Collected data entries
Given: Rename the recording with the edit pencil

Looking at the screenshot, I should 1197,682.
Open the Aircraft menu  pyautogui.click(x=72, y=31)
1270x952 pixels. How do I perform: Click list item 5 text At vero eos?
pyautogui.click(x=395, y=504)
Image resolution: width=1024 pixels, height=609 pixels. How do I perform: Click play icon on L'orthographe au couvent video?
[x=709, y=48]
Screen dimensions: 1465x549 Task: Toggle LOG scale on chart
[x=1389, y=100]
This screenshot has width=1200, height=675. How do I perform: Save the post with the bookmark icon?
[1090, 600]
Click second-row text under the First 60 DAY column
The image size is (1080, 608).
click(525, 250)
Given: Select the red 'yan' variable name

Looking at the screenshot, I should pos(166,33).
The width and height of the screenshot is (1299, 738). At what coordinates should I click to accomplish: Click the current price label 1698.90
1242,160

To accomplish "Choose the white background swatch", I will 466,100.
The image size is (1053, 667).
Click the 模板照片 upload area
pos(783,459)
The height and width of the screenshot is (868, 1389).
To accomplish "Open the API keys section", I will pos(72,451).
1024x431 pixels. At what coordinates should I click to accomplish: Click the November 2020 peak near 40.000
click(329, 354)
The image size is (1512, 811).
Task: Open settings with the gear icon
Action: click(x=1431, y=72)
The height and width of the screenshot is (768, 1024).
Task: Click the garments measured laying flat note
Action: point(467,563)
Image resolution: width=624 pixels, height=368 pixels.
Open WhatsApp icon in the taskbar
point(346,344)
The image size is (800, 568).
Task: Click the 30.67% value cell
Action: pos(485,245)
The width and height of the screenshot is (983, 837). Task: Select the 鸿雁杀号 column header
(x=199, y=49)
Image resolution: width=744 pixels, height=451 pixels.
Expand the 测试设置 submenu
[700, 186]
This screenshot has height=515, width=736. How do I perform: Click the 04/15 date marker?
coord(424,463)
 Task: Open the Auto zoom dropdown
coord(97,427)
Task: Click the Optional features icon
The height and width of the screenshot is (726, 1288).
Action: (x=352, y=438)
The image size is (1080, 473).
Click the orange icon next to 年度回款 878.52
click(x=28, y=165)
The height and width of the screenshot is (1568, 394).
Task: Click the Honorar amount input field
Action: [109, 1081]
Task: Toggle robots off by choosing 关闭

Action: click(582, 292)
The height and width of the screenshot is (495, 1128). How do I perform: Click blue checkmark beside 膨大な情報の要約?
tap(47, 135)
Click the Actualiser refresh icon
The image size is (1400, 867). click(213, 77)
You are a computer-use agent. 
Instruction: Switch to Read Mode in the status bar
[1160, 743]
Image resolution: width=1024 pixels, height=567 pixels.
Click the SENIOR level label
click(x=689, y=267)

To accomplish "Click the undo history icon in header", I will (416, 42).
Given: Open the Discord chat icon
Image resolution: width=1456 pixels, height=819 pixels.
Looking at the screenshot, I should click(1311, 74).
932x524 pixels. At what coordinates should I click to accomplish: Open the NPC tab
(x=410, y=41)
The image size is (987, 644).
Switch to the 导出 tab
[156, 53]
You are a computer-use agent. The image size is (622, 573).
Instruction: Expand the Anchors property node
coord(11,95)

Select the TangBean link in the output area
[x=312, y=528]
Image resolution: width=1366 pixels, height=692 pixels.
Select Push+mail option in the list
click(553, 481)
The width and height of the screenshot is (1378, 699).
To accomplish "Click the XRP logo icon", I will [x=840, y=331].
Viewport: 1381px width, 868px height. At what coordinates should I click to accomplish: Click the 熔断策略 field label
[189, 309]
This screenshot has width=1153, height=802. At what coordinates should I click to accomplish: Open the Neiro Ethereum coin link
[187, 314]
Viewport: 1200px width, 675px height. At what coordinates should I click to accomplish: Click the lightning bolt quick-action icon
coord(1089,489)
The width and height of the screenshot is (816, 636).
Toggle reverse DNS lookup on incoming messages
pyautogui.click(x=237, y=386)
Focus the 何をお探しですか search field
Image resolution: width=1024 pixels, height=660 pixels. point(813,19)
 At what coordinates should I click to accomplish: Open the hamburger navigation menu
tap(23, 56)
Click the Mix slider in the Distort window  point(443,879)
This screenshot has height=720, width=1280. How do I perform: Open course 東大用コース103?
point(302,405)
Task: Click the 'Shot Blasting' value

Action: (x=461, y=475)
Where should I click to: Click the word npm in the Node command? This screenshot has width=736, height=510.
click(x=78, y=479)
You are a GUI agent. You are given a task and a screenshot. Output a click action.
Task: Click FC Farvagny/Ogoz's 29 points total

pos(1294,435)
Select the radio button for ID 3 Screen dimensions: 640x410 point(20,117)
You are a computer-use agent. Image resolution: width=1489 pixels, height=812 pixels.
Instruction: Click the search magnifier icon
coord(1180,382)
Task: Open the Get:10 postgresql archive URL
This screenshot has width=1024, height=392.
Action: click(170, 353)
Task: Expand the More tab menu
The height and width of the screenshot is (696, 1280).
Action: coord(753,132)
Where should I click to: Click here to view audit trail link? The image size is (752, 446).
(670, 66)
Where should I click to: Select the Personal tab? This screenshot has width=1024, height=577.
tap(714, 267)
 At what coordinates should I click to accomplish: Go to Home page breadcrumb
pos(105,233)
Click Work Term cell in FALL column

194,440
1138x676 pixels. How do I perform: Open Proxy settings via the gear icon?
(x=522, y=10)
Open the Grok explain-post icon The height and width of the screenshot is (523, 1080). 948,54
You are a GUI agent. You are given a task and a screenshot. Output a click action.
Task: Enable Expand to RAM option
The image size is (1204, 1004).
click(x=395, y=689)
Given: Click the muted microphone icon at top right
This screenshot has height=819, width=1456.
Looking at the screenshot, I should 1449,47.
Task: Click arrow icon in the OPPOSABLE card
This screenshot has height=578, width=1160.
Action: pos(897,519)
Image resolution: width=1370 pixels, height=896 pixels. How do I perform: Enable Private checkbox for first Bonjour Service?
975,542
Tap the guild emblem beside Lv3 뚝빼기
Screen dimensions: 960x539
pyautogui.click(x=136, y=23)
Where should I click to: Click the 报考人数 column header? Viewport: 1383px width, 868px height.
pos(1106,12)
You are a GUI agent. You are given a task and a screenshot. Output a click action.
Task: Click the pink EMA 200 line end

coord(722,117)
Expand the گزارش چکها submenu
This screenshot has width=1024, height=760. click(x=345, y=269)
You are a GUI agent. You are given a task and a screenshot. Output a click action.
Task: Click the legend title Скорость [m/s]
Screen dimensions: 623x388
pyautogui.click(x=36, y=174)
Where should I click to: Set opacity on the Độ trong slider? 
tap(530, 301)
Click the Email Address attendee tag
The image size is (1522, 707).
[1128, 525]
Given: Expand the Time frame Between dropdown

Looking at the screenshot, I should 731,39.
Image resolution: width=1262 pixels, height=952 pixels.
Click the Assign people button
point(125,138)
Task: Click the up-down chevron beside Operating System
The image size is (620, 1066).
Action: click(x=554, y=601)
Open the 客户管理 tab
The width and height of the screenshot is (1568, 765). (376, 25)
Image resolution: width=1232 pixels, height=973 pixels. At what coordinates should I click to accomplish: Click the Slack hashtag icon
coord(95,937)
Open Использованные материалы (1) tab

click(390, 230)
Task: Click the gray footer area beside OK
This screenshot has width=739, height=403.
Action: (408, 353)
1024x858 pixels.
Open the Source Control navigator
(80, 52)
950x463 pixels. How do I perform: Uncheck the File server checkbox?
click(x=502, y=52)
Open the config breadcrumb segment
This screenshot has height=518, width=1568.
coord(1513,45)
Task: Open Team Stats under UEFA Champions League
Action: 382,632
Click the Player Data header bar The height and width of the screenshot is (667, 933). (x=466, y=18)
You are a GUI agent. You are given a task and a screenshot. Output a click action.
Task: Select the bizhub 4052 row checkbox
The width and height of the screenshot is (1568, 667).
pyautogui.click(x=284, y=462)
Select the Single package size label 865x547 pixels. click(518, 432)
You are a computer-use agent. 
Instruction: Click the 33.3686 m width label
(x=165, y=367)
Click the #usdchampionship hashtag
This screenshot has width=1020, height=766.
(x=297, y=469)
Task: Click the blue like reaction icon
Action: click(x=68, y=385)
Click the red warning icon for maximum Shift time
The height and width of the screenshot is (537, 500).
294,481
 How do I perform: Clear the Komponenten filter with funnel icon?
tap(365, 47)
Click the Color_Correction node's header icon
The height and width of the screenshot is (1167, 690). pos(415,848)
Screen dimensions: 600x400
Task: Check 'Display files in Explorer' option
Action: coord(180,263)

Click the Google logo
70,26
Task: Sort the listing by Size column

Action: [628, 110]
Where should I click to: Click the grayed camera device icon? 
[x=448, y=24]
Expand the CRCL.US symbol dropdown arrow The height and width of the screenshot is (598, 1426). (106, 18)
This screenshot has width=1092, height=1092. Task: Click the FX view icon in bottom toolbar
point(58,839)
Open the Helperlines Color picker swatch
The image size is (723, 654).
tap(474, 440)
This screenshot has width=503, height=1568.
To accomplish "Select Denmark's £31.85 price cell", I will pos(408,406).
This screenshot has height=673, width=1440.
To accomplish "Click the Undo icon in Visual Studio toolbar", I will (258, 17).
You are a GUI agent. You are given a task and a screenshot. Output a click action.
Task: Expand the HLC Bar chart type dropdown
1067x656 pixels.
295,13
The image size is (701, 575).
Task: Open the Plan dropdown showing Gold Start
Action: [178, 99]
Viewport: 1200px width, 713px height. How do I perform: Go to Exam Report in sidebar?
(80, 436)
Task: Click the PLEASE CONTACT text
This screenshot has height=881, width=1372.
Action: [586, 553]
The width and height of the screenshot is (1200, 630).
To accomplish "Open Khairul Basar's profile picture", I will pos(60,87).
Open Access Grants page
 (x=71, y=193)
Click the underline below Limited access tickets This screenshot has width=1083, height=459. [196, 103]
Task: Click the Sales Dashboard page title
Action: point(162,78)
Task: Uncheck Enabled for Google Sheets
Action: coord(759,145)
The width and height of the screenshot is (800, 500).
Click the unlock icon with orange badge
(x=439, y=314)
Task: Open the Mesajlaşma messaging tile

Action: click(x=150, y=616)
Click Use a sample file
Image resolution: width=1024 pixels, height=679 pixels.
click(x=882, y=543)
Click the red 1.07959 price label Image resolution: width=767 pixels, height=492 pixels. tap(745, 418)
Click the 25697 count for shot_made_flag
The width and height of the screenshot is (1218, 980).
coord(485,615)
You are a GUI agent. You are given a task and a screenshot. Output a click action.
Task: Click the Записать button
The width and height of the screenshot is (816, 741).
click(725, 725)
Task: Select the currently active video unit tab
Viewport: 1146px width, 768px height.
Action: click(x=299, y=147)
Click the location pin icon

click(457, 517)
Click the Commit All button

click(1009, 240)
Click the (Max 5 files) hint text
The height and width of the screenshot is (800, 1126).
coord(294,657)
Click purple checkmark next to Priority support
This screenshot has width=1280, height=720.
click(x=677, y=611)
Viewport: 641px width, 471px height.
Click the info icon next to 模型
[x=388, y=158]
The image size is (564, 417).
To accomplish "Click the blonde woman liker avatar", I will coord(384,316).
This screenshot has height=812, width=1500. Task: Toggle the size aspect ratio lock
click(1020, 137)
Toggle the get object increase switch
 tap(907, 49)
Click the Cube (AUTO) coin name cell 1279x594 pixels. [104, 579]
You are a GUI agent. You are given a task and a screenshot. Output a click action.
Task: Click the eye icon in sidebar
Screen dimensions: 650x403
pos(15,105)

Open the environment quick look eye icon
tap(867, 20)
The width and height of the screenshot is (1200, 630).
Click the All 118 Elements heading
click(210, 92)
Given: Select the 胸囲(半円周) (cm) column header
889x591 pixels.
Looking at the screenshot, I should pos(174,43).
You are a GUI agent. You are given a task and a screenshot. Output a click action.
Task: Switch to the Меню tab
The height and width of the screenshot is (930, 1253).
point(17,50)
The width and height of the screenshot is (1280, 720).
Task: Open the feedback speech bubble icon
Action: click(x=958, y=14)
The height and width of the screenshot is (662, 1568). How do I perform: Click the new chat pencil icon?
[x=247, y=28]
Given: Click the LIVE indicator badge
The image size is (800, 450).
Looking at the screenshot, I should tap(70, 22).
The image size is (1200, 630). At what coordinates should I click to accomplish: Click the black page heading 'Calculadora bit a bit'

_What is needed_: Every line above that holds the word "swatch" needs to be copied.

_Answer to this exercise_:
To accomplish "Choose the white background swatch", I will 466,100.
Open the Helperlines Color picker swatch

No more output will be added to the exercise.